(PROMPT):
Below are the records; copy each line in them that holds the word "column".

(Data extracted from a collection)
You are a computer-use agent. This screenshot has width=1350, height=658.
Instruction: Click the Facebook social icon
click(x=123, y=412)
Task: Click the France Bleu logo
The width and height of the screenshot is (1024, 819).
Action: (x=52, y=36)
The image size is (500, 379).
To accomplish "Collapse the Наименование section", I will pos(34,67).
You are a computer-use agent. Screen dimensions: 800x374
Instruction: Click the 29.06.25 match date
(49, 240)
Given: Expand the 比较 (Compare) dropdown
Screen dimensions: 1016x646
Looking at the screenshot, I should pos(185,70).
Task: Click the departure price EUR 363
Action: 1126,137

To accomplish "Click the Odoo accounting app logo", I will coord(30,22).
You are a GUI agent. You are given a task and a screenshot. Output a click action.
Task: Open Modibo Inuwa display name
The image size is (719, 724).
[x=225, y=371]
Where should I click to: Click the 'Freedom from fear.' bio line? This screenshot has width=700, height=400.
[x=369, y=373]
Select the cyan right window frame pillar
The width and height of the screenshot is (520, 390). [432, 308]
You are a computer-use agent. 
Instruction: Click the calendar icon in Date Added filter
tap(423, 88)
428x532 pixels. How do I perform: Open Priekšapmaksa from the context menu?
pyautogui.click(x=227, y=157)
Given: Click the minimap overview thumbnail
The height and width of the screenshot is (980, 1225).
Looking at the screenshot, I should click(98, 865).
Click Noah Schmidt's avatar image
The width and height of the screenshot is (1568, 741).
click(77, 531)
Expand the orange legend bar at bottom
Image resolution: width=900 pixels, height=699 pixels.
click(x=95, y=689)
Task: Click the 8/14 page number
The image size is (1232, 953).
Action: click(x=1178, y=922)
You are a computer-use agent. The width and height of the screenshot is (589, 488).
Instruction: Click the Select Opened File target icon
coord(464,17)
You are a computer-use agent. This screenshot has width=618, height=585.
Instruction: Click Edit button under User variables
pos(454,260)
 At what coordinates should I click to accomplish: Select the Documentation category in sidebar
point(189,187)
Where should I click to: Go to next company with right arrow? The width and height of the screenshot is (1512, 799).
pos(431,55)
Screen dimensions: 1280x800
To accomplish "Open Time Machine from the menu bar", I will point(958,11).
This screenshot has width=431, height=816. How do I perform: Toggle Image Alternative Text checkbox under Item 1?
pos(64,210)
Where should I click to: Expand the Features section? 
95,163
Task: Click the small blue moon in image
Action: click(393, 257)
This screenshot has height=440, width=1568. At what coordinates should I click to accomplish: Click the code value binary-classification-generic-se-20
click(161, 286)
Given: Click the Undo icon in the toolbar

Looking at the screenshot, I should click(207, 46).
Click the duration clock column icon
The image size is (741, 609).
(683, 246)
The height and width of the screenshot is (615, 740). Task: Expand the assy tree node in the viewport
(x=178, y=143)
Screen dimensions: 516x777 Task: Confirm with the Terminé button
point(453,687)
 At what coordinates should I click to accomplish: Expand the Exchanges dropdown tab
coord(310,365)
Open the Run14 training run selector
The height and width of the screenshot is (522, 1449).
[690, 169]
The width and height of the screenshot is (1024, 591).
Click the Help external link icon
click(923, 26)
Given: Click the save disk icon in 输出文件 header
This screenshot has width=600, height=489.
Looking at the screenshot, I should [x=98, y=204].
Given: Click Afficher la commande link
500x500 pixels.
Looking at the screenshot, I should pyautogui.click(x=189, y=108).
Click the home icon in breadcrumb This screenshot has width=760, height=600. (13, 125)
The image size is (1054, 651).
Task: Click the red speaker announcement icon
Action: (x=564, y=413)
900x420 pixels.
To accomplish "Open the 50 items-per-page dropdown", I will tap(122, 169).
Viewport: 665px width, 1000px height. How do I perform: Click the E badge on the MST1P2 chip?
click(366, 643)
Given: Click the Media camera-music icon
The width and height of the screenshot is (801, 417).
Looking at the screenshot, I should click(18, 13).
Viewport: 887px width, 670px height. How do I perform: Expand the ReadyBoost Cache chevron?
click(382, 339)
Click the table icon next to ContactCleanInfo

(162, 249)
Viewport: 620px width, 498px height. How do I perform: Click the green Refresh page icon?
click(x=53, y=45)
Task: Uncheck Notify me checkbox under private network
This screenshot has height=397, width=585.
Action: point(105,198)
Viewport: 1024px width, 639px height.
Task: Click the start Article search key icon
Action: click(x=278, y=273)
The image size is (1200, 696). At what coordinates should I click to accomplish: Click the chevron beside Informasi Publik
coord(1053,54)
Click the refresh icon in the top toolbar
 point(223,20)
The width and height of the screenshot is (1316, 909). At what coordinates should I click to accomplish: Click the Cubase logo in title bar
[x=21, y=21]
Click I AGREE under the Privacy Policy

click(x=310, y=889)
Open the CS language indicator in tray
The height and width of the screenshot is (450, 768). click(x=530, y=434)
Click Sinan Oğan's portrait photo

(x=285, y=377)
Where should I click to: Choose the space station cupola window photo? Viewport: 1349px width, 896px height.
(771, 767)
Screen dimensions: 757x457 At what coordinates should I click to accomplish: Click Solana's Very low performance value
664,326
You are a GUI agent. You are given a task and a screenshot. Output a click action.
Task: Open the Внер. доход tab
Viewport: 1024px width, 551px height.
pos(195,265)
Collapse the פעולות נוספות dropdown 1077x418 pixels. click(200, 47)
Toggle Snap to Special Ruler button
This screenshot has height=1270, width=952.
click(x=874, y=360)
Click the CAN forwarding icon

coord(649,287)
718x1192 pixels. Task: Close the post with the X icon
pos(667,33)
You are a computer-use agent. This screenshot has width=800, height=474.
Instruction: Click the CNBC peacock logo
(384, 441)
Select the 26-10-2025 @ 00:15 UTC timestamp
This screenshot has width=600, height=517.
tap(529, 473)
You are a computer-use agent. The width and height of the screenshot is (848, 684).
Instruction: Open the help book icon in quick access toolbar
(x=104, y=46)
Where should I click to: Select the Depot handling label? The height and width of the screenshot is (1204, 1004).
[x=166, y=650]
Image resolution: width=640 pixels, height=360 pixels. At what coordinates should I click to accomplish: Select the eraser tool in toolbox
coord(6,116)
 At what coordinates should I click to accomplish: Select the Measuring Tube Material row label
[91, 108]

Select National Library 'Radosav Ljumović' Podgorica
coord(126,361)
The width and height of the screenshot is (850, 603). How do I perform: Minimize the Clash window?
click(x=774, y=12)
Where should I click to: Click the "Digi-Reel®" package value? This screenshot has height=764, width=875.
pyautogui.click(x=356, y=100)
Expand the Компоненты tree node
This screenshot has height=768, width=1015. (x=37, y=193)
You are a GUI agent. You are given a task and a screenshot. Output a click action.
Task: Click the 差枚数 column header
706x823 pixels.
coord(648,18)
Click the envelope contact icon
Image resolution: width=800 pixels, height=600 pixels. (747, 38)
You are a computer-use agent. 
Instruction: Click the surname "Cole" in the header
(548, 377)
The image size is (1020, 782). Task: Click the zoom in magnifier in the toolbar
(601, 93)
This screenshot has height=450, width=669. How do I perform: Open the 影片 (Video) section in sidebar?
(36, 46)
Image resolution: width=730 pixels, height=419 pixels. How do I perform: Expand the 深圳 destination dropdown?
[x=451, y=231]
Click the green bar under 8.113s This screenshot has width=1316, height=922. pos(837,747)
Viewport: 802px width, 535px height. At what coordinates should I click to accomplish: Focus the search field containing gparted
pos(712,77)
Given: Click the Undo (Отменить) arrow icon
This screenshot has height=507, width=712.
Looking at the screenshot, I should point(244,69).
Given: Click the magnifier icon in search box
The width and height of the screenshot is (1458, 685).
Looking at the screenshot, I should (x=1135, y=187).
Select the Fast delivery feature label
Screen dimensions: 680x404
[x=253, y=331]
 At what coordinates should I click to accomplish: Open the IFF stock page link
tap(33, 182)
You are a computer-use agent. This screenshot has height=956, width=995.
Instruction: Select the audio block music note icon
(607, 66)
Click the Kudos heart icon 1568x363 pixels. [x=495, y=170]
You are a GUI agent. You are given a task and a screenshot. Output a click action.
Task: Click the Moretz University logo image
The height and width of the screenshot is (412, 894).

(COMPLETED EXERCISE):
Click the duration clock column icon
Task: Click the 差枚数 column header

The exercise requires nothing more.